[HOW TO COMPLETE THIS TASK] Retype exactly the lines that run from the line with "Given: Click the blue help question mark icon" to the final line of the entries, keeping both ends and nothing else.

━━━ AVAILABLE DATA

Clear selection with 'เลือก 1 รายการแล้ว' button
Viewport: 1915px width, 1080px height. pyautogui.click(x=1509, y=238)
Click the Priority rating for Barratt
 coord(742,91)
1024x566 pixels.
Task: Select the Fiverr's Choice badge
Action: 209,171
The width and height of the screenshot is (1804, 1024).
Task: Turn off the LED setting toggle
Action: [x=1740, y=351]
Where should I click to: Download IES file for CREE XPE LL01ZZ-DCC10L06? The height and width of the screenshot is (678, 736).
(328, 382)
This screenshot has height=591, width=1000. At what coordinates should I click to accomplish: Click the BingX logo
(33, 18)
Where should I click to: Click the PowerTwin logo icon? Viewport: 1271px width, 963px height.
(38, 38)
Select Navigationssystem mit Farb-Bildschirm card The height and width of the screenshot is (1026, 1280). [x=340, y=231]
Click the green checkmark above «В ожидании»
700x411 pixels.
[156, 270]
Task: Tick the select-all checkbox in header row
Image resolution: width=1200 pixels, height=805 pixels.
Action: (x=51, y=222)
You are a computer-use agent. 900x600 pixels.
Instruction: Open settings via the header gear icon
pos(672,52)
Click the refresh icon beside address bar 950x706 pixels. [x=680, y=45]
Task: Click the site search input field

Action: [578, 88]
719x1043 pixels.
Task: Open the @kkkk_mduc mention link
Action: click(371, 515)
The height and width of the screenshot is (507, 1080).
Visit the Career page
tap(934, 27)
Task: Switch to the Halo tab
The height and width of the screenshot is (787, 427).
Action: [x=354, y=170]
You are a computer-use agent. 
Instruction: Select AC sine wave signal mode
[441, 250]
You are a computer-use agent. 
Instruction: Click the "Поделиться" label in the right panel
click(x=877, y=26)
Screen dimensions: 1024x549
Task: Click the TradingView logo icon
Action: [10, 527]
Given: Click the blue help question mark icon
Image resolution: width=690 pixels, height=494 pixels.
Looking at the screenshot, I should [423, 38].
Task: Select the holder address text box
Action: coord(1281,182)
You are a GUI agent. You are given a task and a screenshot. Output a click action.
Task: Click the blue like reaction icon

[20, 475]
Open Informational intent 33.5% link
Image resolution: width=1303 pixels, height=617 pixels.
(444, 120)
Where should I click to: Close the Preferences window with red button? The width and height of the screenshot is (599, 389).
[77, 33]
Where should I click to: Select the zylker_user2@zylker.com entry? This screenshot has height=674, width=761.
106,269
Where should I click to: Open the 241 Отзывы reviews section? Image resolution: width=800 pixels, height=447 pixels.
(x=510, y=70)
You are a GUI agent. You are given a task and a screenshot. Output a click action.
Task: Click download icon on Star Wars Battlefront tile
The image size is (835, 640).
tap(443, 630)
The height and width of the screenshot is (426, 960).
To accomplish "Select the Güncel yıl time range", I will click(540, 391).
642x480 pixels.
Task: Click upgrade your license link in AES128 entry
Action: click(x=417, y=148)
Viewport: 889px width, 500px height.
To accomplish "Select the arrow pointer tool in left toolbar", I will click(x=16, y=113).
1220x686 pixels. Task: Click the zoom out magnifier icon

━━━━━━

[SOLVED EXERCISE]
Given: Click the blue help question mark icon
Image resolution: width=690 pixels, height=494 pixels.
Looking at the screenshot, I should [423, 38].
Task: Select the holder address text box
Action: coord(1281,182)
You are a GUI agent. You are given a task and a screenshot. Output a click action.
Task: Click the blue like reaction icon

[20, 475]
Open Informational intent 33.5% link
Image resolution: width=1303 pixels, height=617 pixels.
(444, 120)
Where should I click to: Close the Preferences window with red button? The width and height of the screenshot is (599, 389).
[77, 33]
Where should I click to: Select the zylker_user2@zylker.com entry? This screenshot has height=674, width=761.
106,269
Where should I click to: Open the 241 Отзывы reviews section? Image resolution: width=800 pixels, height=447 pixels.
(x=510, y=70)
You are a GUI agent. You are given a task and a screenshot. Output a click action.
Task: Click download icon on Star Wars Battlefront tile
The image size is (835, 640).
tap(443, 630)
The height and width of the screenshot is (426, 960).
To accomplish "Select the Güncel yıl time range", I will click(540, 391).
642x480 pixels.
Task: Click upgrade your license link in AES128 entry
Action: click(x=417, y=148)
Viewport: 889px width, 500px height.
To accomplish "Select the arrow pointer tool in left toolbar", I will click(x=16, y=113).
1220x686 pixels. Task: Click the zoom out magnifier icon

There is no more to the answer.